Through the last gasps of winter, he studied the stage presence of spike-scalped ululating harpies clutching their phantom penises, Javanese pixies with expressive hands and inexpressive faces, Alabaman protest folkies so terribly disappointed, soul queens backlit to display broccoli-stalk silhouettes, a 1950s pop singer enjoying a very brief and vaguely ironic revival in a skyscraper’s rotating rooftop cabaret (a performance derided by Aidan as “the slurpy crooning of the dentured elderly”), evening-gowned jazz divas going through the motions in front of whispering divorced
surgeons with nurse-dates sipping triple-priced drinks, uneasy to be wearing anything but scrubs and clogs.
Not one of them sang to him even when they looked right at him, and he remained hungry for Cait’s voice.

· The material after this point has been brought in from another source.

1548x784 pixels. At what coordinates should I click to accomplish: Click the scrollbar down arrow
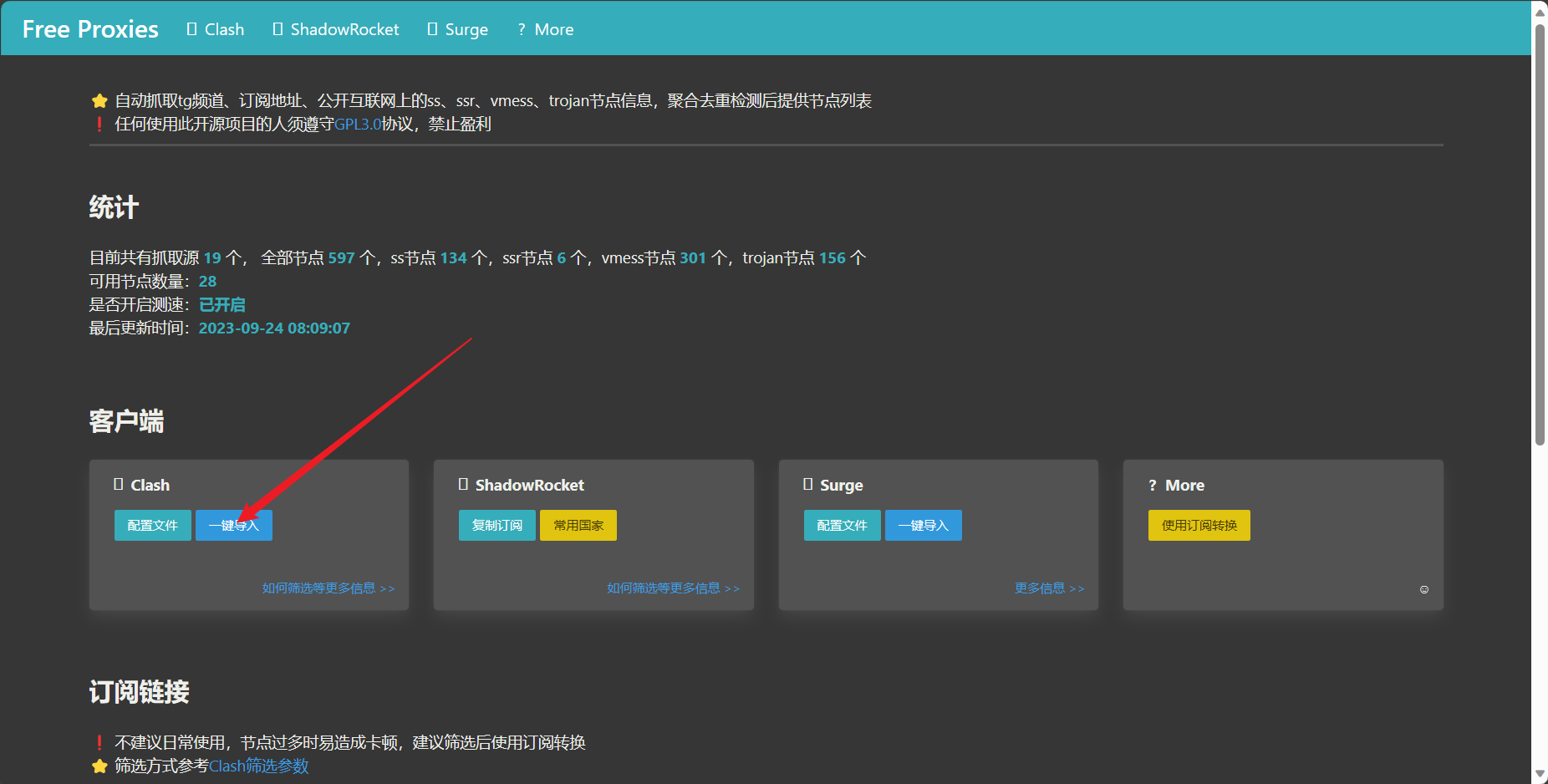pos(1540,775)
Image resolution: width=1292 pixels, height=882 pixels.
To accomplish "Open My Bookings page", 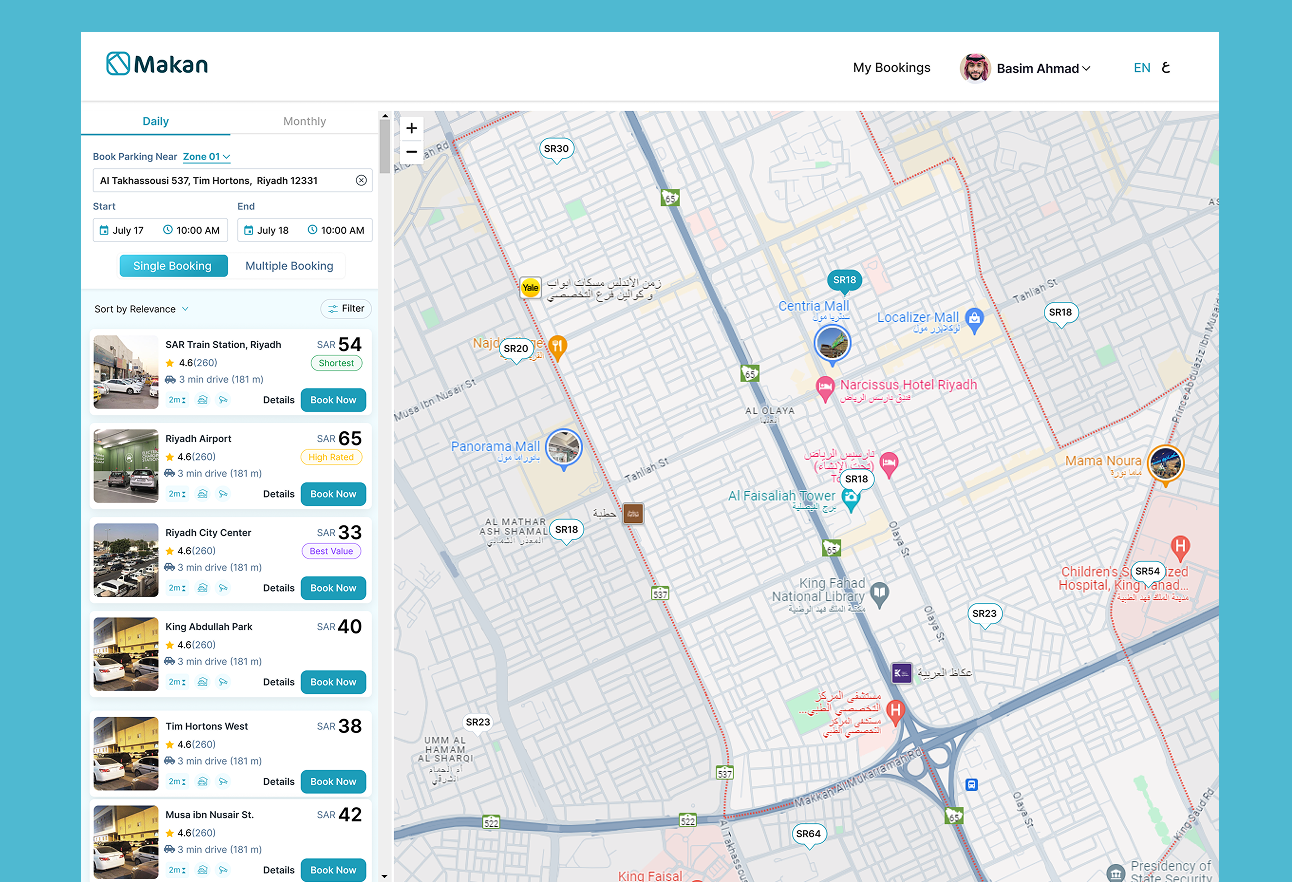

He stepped from the shower, and his blood reprioritized at the sound of her. She sang to him on his train, and he wished his father could hear her sing or, better yet, come with him to a gig. “The thing is, Cannonball, if you’re ever lucky enough to see one of the truly great ones perform, you don’t walk out the door the same man that walked in.”
Julian and Aidan’s father had made his living designing, building, and installing inflatables. This was not the glamour of the Macy’s Thanksgiving parade, the pinnacle of a crowded, low-margin industry. Rather, Will Donahue rented out bouncy castles for children’s parties and pumped up twenty-foot-tall rats for unions picketing at scabby building sites. He oversaw the manufacture of toys for circus and museum gift shops. (He could also, calling himself a “pneumatic zoologist,” twist for the boys’ birthday parties an impressive line of balloon animals, including bald eagles, meerkats, piranhas, box jellyfish, and plankton, magnified.) He created custom-builts for business parties and raffles: miniature inflatable jumbo jets, jumbo inflatable chocolate bars, life-size inflatable nuclear-missile components recognizable only to the engineers at the party. He also manufactured—a profitable but small portion of the business—”personal comfort inflatables,” available only by private mail order: Air-dorables, Floating Venus, Weightless Tess, Pump ‘n’ Hump, and Silent Nights, the last in a package emblazoned with the Elvis Presley lyrics, “A little less conversation, a little more action.” This element of the business never entered the house, where the kids happily examined their father’s drawings of inflatable reindeer. Aidan’s doubts about their father, however, were already beginning when he visited the company’s dingy offices, came upon an Air-dorable, and returned home convinced that Dad was making inflatable, naked Moms. Literally: “They look just like her,” he insisted to Julian, age nine. “You don’t remember her, but I do.”